WHAT TO DO — Reproduce the material from the line that has "This screenshot has height=544, width=848." through the line that has "center [88, 374].", swapping "screenshot" for "screen image" and changing nothing else. Omit the pictures.

DATA FOR THIS TASK —

* * * *

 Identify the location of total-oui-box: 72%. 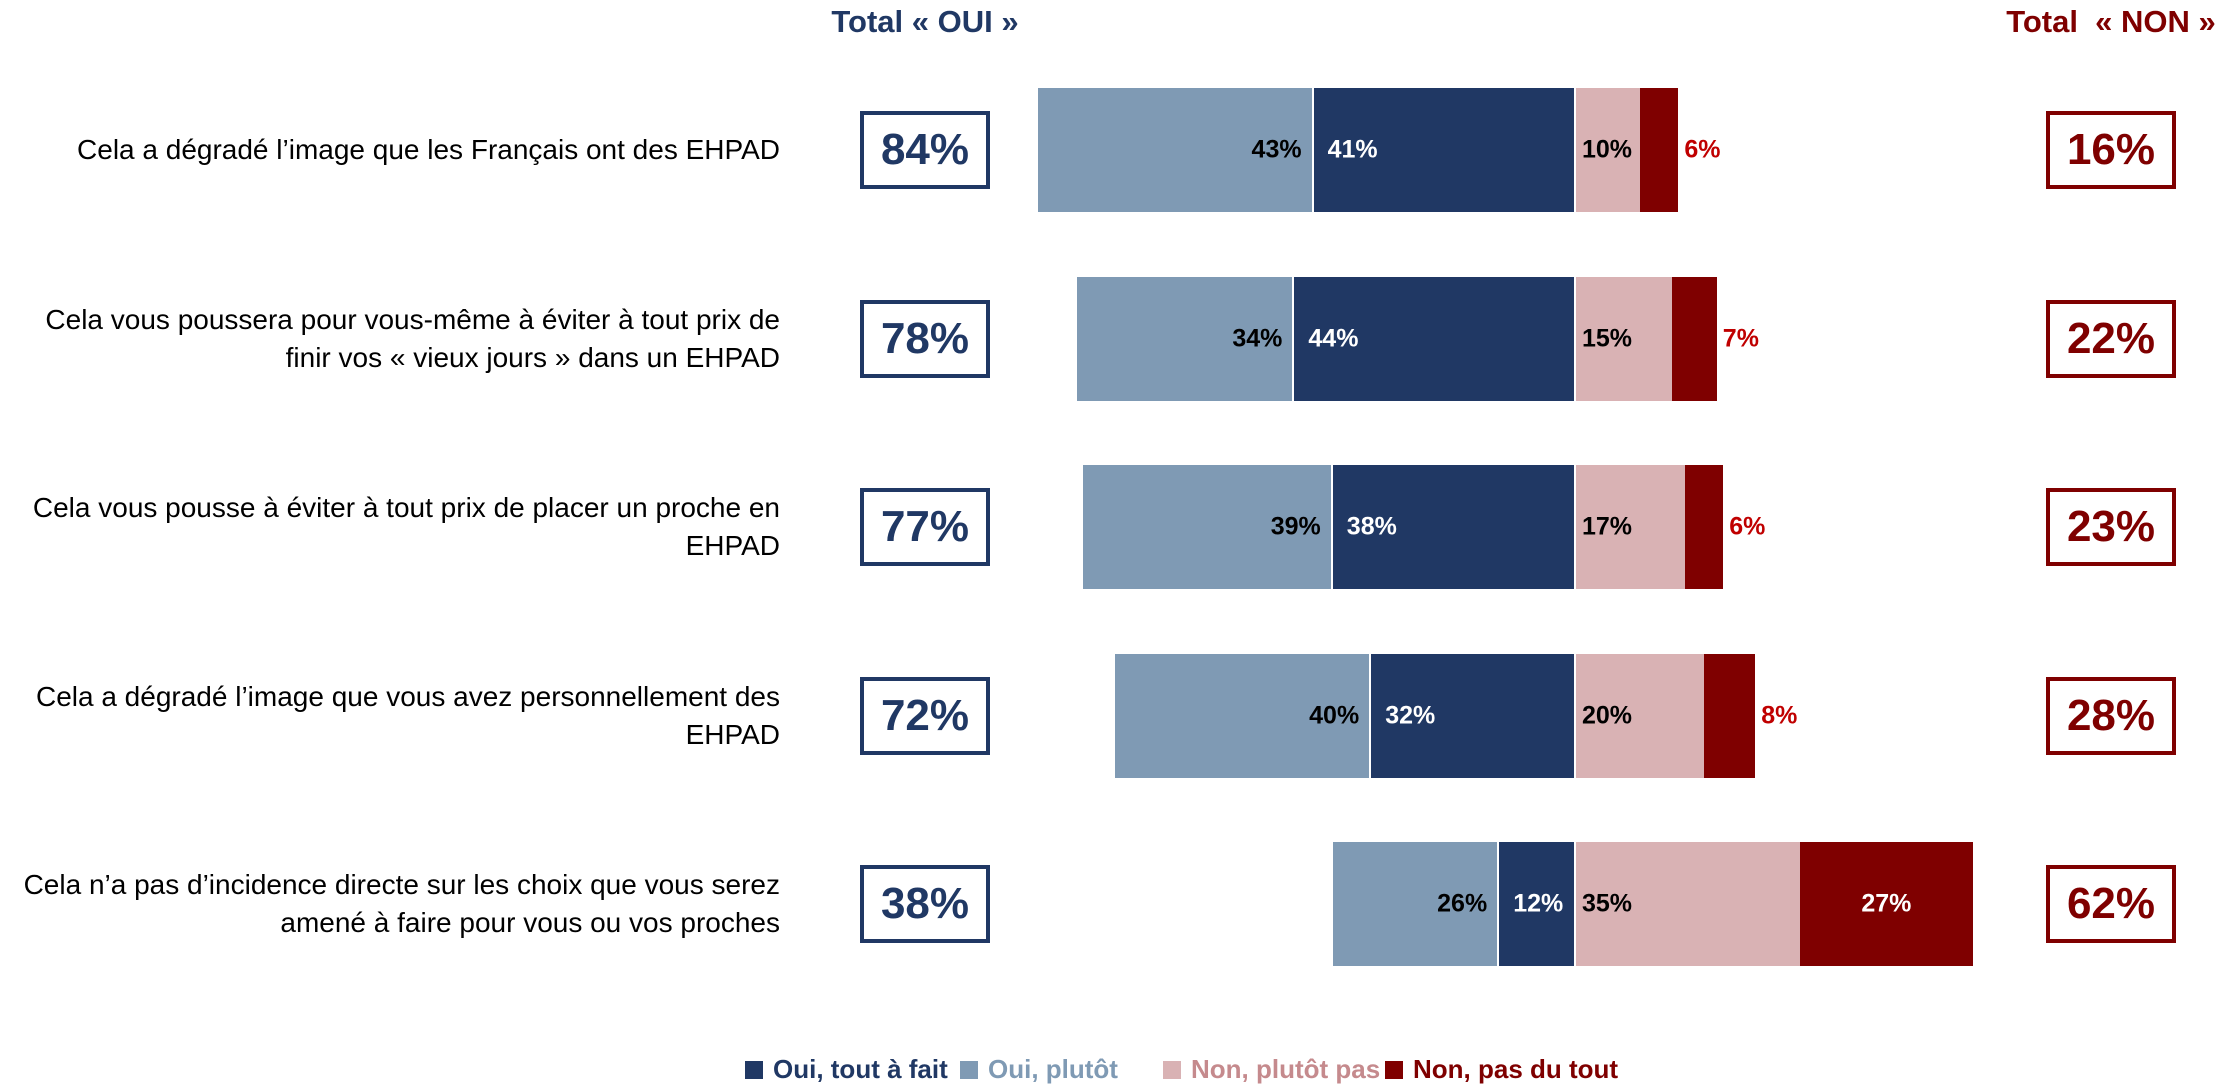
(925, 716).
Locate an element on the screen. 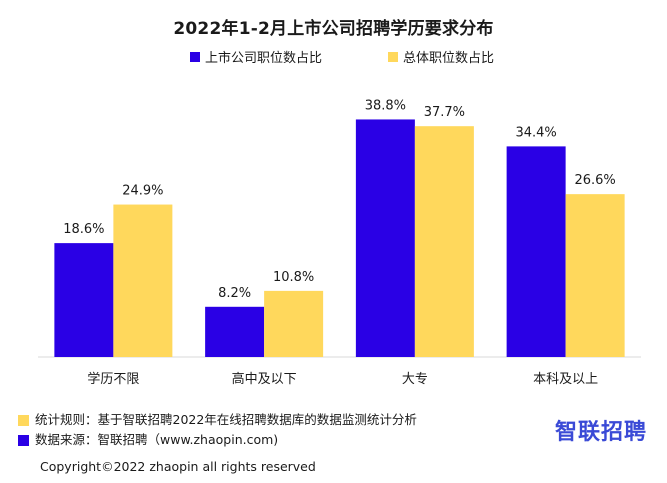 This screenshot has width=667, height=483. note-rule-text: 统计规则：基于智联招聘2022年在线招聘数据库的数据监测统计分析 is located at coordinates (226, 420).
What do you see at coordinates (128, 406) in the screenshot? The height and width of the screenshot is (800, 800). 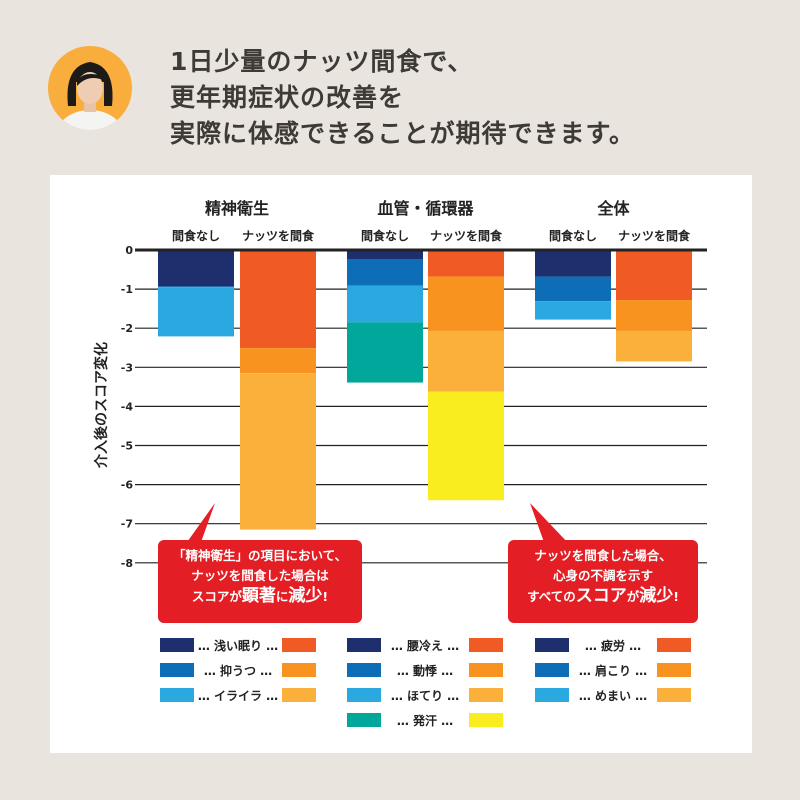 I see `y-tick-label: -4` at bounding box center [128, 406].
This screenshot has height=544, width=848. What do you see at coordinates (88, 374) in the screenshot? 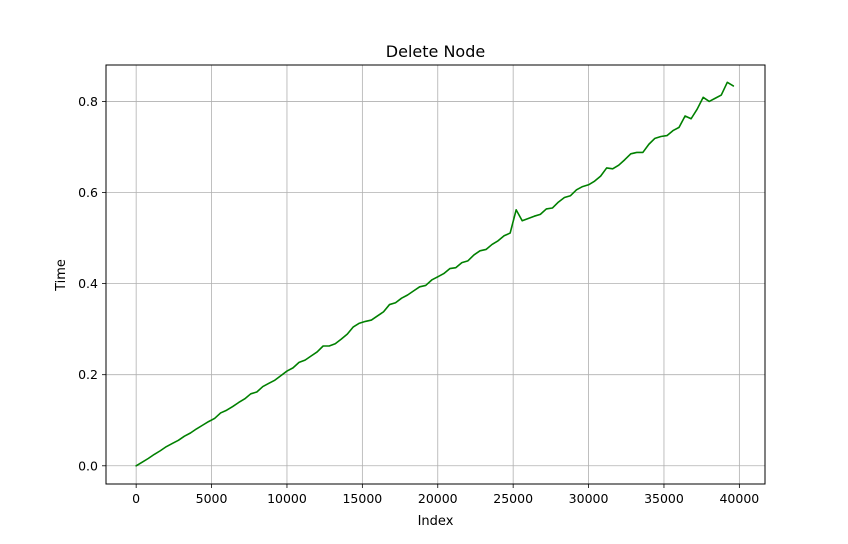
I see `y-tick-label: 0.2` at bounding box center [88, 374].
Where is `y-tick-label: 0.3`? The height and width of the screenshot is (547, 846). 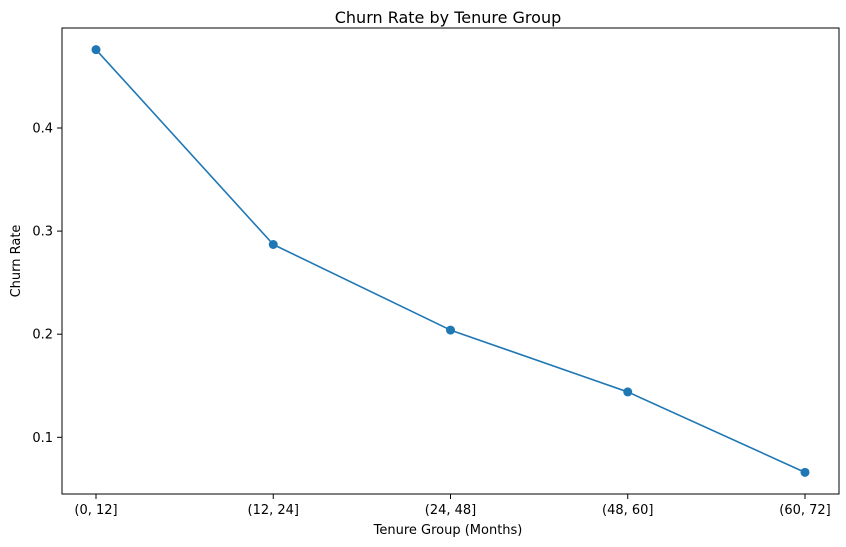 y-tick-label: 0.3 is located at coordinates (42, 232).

* * * *

TASK RESULT —
This screen image has height=544, width=848. What do you see at coordinates (88, 374) in the screen image? 
I see `y-tick-label: 0.2` at bounding box center [88, 374].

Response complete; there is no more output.